>> START Text section

Alexei Starovoitov Feb. 20, 2024, 11:50 p.m. UTC
From: Alexei Starovoitov <ast@kernel.org>

Back in 2018 the commit be95a845cc44 ("bpf: avoid false sharing of map refcount with max_entries")
added ____cacheline_aligned to "struct bpf_map" to make sure that fields like
refcnt don't share a cache line with max_entries that is used to bounds check
map access. That was done to make spectre style attacks harder. The main
mitigation is done via code similar to array_index_nospec(), of course.
This was an additional precaution.
It increased the size of "struct bpf_map" a little, but it's affect
on all other maps (like array) is significant, since "struct bpf_map" is
typically the first member in other map types.

Undo this ____cacheline_aligned tag. Instead move freeze_mutex field around,
so that refcnt and max_entries are still in different cache lines.

The main effect is seen in sizeof(struct bpf_array) that reduces from 320 to 248 bytes.

BEFORE:

struct bpf_map {
	const struct bpf_map_ops  * ops;                 /*     0     8 */
	...
	char                       name[16];             /*    96    16 */

	/* XXX 16 bytes hole, try to pack */

	/* --- cacheline 2 boundary (128 bytes) --- */
	atomic64_t refcnt __attribute__((__aligned__(64))); /*   128     8 */
	...
	/* size: 256, cachelines: 4, members: 30 */
	/* sum members: 232, holes: 1, sum holes: 16 */
	/* padding: 8 */
	/* paddings: 1, sum paddings: 2 */
} __attribute__((__aligned__(64)));

struct bpf_array {
	struct bpf_map             map;                  /*     0   256 */
	...
	/* size: 320, cachelines: 5, members: 5 */
	/* padding: 48 */
	/* paddings: 1, sum paddings: 8 */
} __attribute__((__aligned__(64)));

AFTER:

struct bpf_map {
	/* size: 232, cachelines: 4, members: 30 */
	/* paddings: 1, sum paddings: 2 */
	/* last cacheline: 40 bytes */
};
struct bpf_array {
	/* size: 248, cachelines: 4, members: 5 */
	/* last cacheline: 56 bytes */
};

Signed-off-by: Alexei Starovoitov <ast@kernel.org>
---
 include/linux/bpf.h | 12 +++---------
 1 file changed, 3 insertions(+), 9 deletions(-)

Comments

Yonghong Song Feb. 21, 2024, 4:40 p.m. UTC | #1
On 2/20/24 3:50 PM, Alexei Starovoitov wrote:
> From: Alexei Starovoitov <ast@kernel.org>
>
> Back in 2018 the commit be95a845cc44 ("bpf: avoid false sharing of map refcount with max_entries")
> added ____cacheline_aligned to "struct bpf_map" to make sure that fields like
> refcnt don't share a cache line with max_entries that is used to bounds check
> map access. That was done to make spectre style attacks harder. The main
> mitigation is done via code similar to array_index_nospec(), of course.
> This was an additional precaution.

>> END Text section

### Task list
A. Reproduce word for word the passage of the patch message about struct bpf_map that starts with "It increased the" and goes on through "different cache lines.".
B. In one to three sentences, explain why the patch message about struct bpf_map says the ____cacheline_aligned tag has a significant effect on other maps such as the array map.
C. Write the next part of the patch message about struct bpf_map, picking up after its last line.

>> START Dataset extract

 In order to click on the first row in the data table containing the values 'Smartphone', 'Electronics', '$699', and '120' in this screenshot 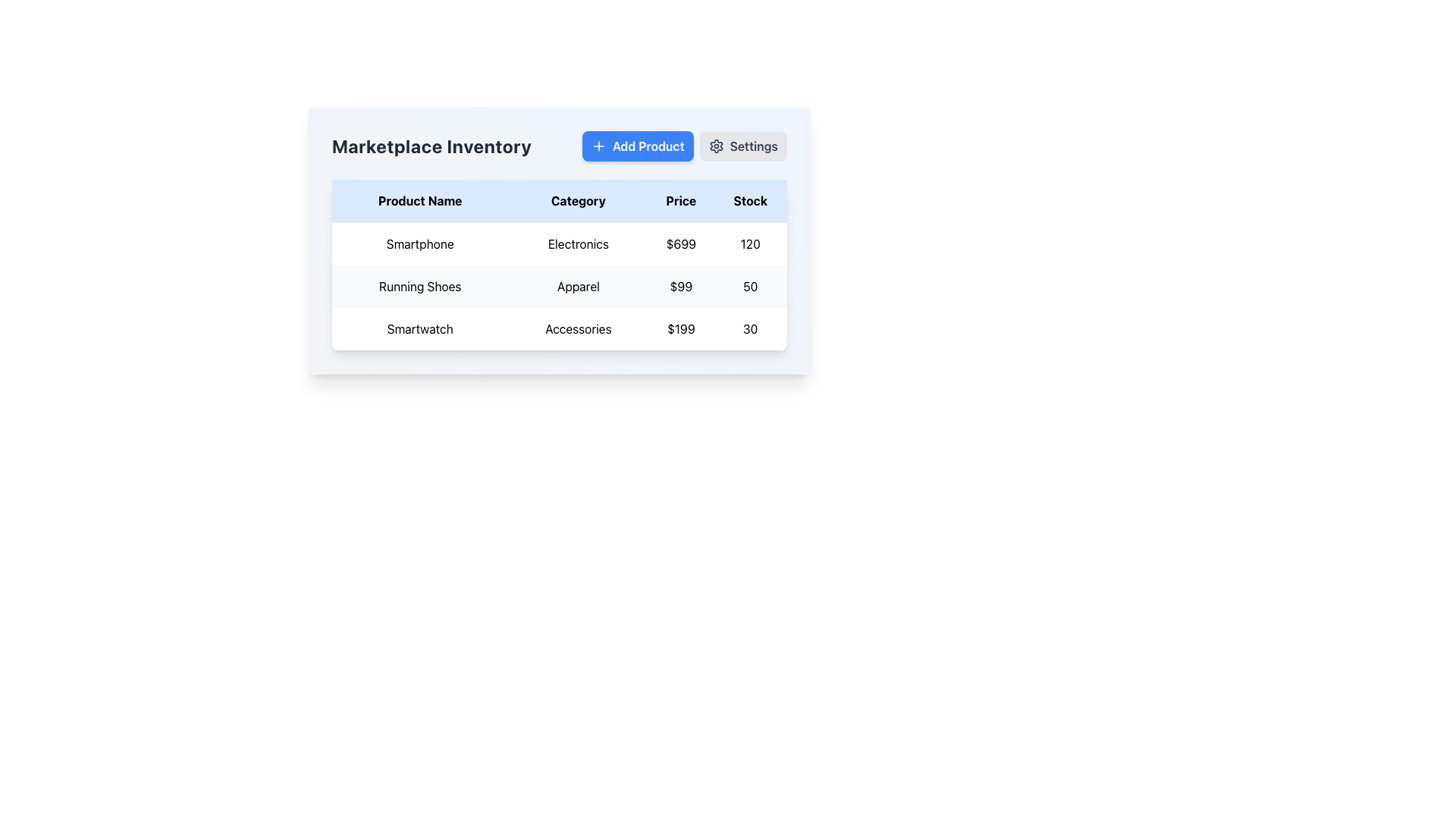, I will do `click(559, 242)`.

>> END Dataset extract

### Expected outputs
A.
It increased the size of "struct bpf_map" a little, but it's affect
on all other maps (like array) is significant, since "struct bpf_map" is
typically the first member in other map types.

Undo this ____cacheline_aligned tag. Instead move freeze_mutex field around,
so that refcnt and max_entries are still in different cache lines.

B. The struct bpf_map is typically the first member in other map types. Any size increase caused by the tag is therefore carried into those map structures, such as struct bpf_array.

C.
> It increased the size of "struct bpf_map" a little, but it's affect
> on all other maps (like array) is significant, since "struct bpf_map" is
> typically the first member in other map types.
>
> Undo this ____cacheline_aligned tag. Instead move freeze_mutex field around,
> so that refcnt and max_entries are still in different cache lines.
>
> The main effect is seen in sizeof(struct bpf_array) that reduces from 320 to 248 bytes.
>
> BEFORE:
>
> struct bpf_map {
> 	const struct bpf_map_ops  * ops;                 /*     0     8 */
> 	...
> 	char                       name[16];             /*    96    16 */
>
> 	/* XXX 16 bytes hole, try to pack */
>
> 	/* --- cacheline 2 boundary (128 bytes) --- */
> 	atomic64_t refcnt __attribute__((__aligned__(64))); /*   128     8 */
> 	...
> 	/* size: 256, cachelines: 4, members: 30 */
> 	/* sum members: 232, holes: 1, sum holes: 16 */
> 	/* padding: 8 */
> 	/* paddings: 1, sum paddings: 2 */
> } __attribute__((__aligned__(64)));
>
> struct bpf_array {
> 	struct bpf_map             map;                  /*     0   256 */
> 	...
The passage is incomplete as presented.